- [RAW RECORDS]:
— Begin —

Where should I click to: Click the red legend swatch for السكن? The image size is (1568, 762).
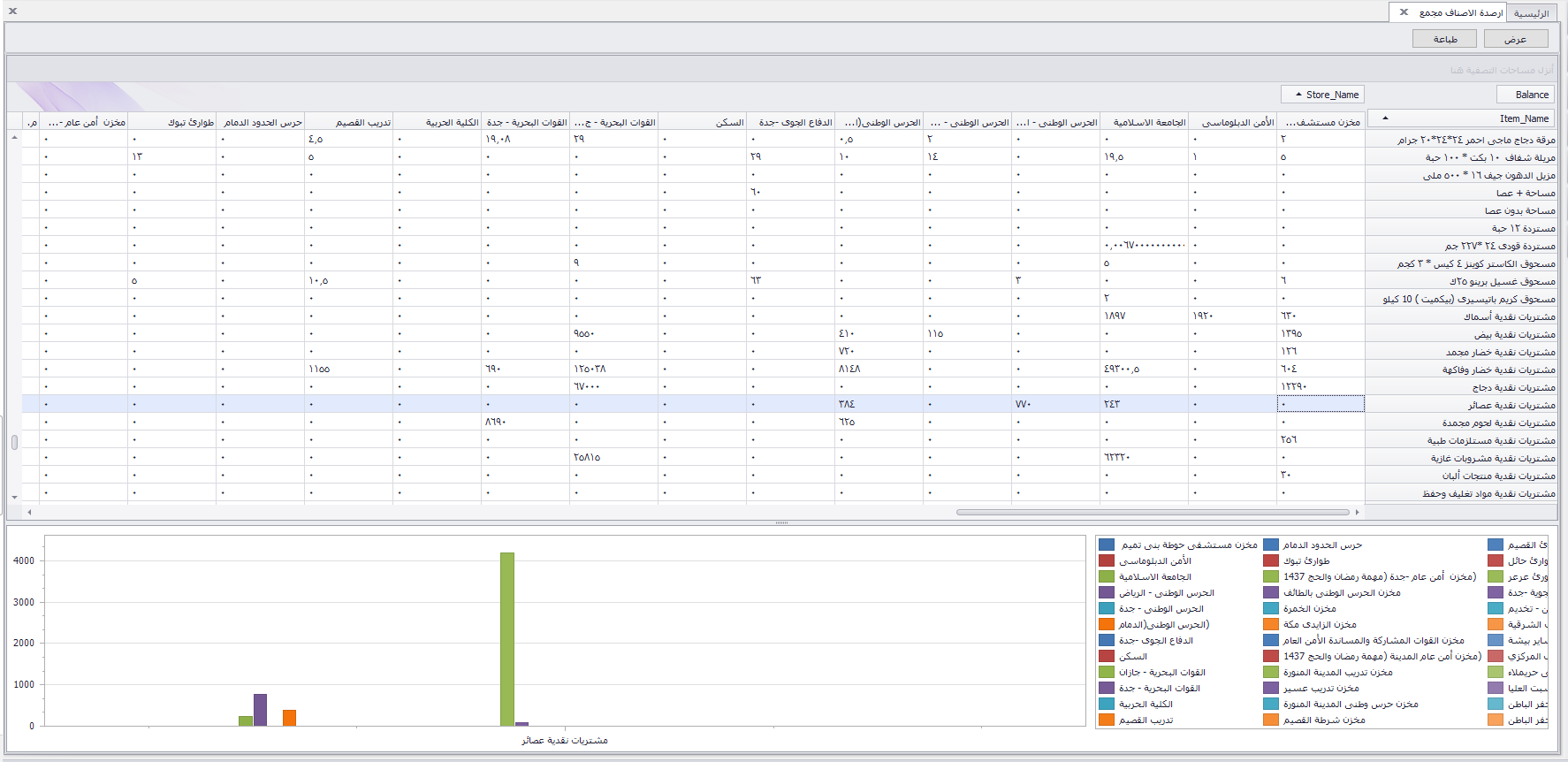(x=1107, y=657)
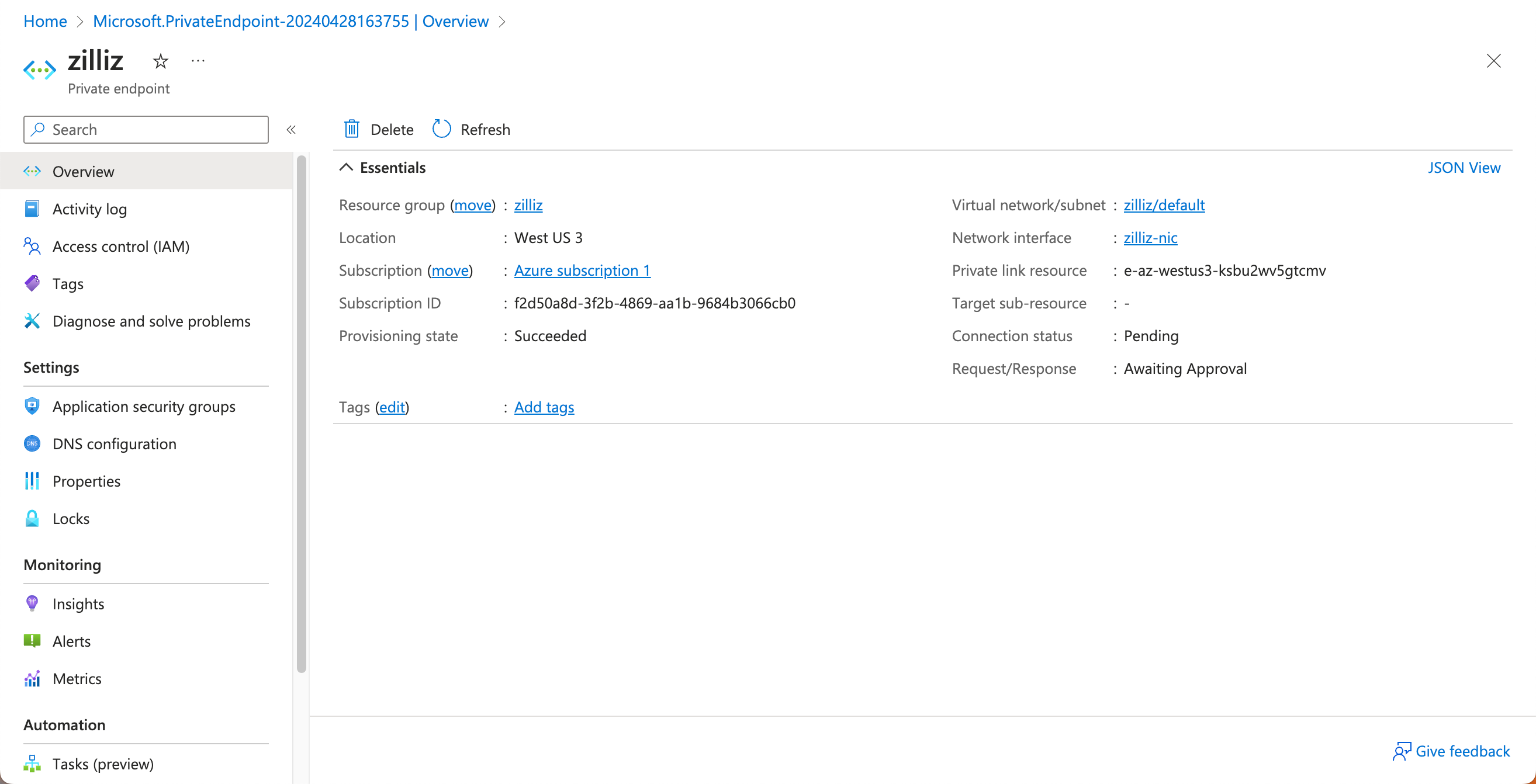This screenshot has height=784, width=1536.
Task: Click the Tags purple label icon
Action: coord(32,283)
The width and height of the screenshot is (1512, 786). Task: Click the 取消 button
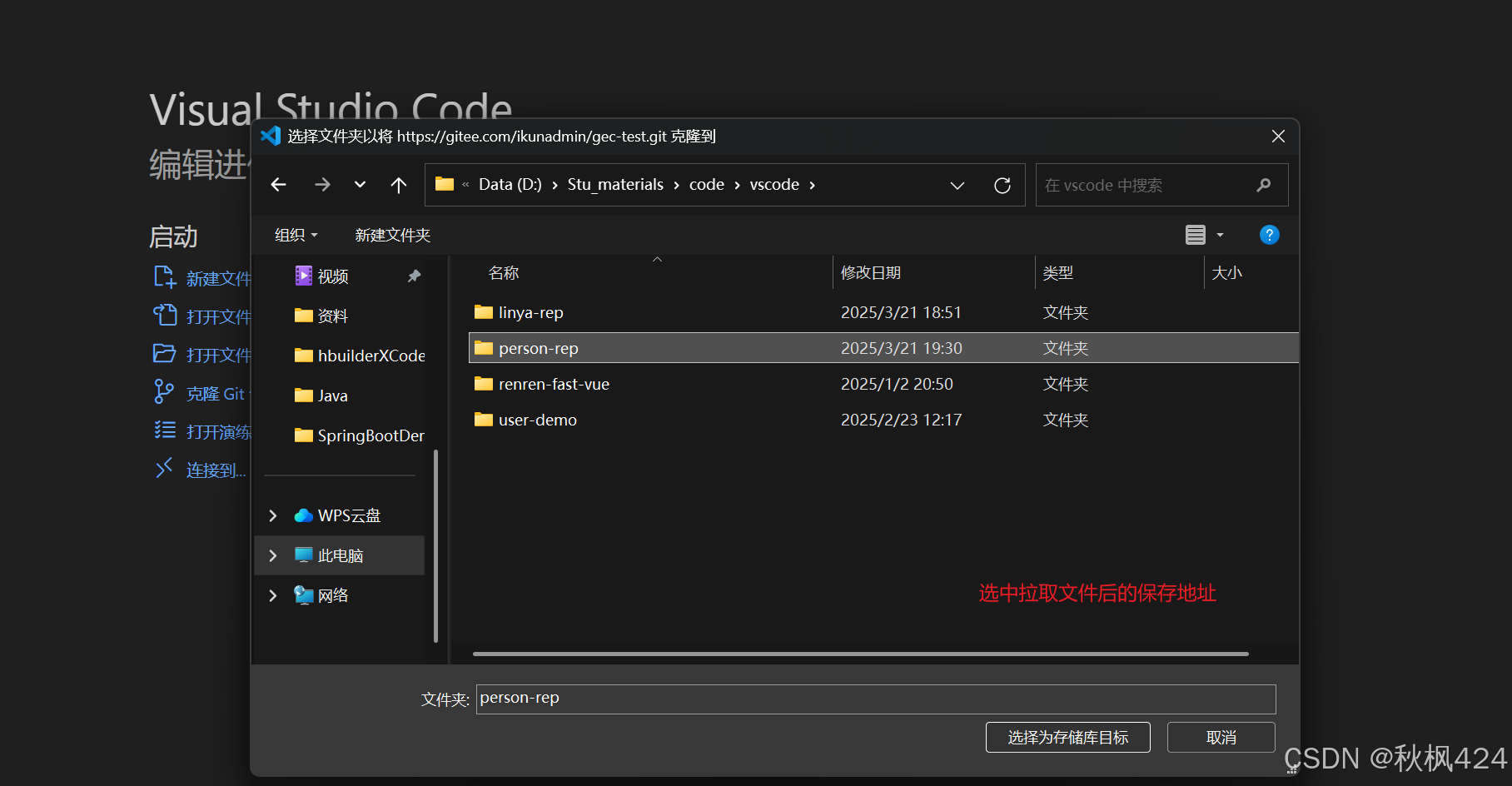point(1221,737)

— End —

- [TASK DIRECTIONS]: Copy out every line of the data above word for word, leaving out the pictures.

- [RESPONSE TO THE TASK]:
Where should I click to: Click the red legend swatch for السكن? The image size is (1568, 762).
(x=1107, y=657)
This screenshot has height=784, width=1536.
Task: Click the Tags purple label icon
Action: coord(32,283)
The width and height of the screenshot is (1512, 786). Task: Click the 取消 button
point(1221,737)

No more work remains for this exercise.